The postcranial skeleton of Ngamaroo is rather generalised but includes some novel derived traits also suggestive of macropodid affinity: humerus with entepicondyle closely abutting the trochlea ₉₆ – this feature occurs elsewhere in Hypsiprymnodon and the macropodine Dorcopsis but differs from potoroines and most other macropodids, in which the entepicondyle and trochlea are typically separated by a broad groove (Kear et al. 2001, 2007); humerus with capitellum and trochlea of sub-equal size₉₈; and ulna shaft with distinctly sinuous ventral edge₉₉. The latter two characters are typical of advanced macropodids (Kear et al. 2001, 2007).

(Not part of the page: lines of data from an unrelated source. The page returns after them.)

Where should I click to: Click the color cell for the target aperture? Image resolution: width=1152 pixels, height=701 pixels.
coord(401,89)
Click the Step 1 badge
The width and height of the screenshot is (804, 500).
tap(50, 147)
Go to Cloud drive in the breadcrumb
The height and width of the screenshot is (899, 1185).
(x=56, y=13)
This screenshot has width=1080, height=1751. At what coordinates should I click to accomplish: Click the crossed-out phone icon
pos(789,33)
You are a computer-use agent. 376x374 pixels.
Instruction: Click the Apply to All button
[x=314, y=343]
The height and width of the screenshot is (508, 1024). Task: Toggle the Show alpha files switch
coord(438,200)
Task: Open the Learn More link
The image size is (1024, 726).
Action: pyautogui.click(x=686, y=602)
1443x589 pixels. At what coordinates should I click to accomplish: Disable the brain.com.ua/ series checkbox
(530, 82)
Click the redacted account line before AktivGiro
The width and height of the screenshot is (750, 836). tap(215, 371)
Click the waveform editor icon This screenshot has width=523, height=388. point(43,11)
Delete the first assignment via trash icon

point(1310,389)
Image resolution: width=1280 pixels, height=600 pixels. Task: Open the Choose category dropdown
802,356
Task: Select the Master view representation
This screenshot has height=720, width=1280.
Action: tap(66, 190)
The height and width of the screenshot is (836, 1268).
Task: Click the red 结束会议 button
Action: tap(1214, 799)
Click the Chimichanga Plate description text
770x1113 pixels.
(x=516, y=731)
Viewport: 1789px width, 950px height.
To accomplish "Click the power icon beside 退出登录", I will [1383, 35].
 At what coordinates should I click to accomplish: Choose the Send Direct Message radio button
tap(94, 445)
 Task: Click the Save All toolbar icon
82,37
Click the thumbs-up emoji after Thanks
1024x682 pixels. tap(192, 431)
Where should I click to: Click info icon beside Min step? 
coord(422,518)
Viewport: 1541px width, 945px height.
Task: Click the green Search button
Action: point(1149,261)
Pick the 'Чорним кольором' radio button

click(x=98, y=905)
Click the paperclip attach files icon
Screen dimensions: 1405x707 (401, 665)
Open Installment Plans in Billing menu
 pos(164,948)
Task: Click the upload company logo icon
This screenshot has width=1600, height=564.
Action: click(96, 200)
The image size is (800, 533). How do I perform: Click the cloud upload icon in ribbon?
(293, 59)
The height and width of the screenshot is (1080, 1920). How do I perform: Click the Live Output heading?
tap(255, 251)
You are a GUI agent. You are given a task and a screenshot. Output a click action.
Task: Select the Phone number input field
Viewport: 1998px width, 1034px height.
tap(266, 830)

Both potoroids (comprising potoroines only sensu Cooke and Kear 1999; Kear and Cooke 2001) and basal macropodids (vis-à-vis bulungamayines) are morphologically conservative and their monophyly/inter-relationships are poorly resolved in most recent analyses (see Cooke 1997, 1999; Burk and Springer 2000; Cardillo et al. 2004; Kear et al. 2007). Accordingly, bootstrap frequencies in the present phylogeny are relatively weak (influenced by >50% missing data for most fossil taxa in these groups) and examination of the 160 best trees shows that Ngamaroo, and the dentally comparable Purtia and Wakiewakie, form alternate clades with either potoroids (54 trees) or macropodids (24 trees) respectively. Given these results, definitive placement of Ngamaroo (together with Purtia and Wakiewakie) is deferred with a recommendation that Potoroidae and Bulungamayinae be treated as incertae sedis within Macropodoidea (see also Burk and Springer 2000; Cooke and Kear 1999; Kear and Cooke 2001; Kear et al. 2007), pending discovery of more complete material and/or the re-evaluation of existing taxa using expanded morphological/molecular datasets.

Thanks to Jim McNamarra for discovery and collection of the holotype. Comments from three anonymous reviewers helped improve the manuscript. La Trobe University, the Australian Research Council and South Australian Museum provided financial support for this research.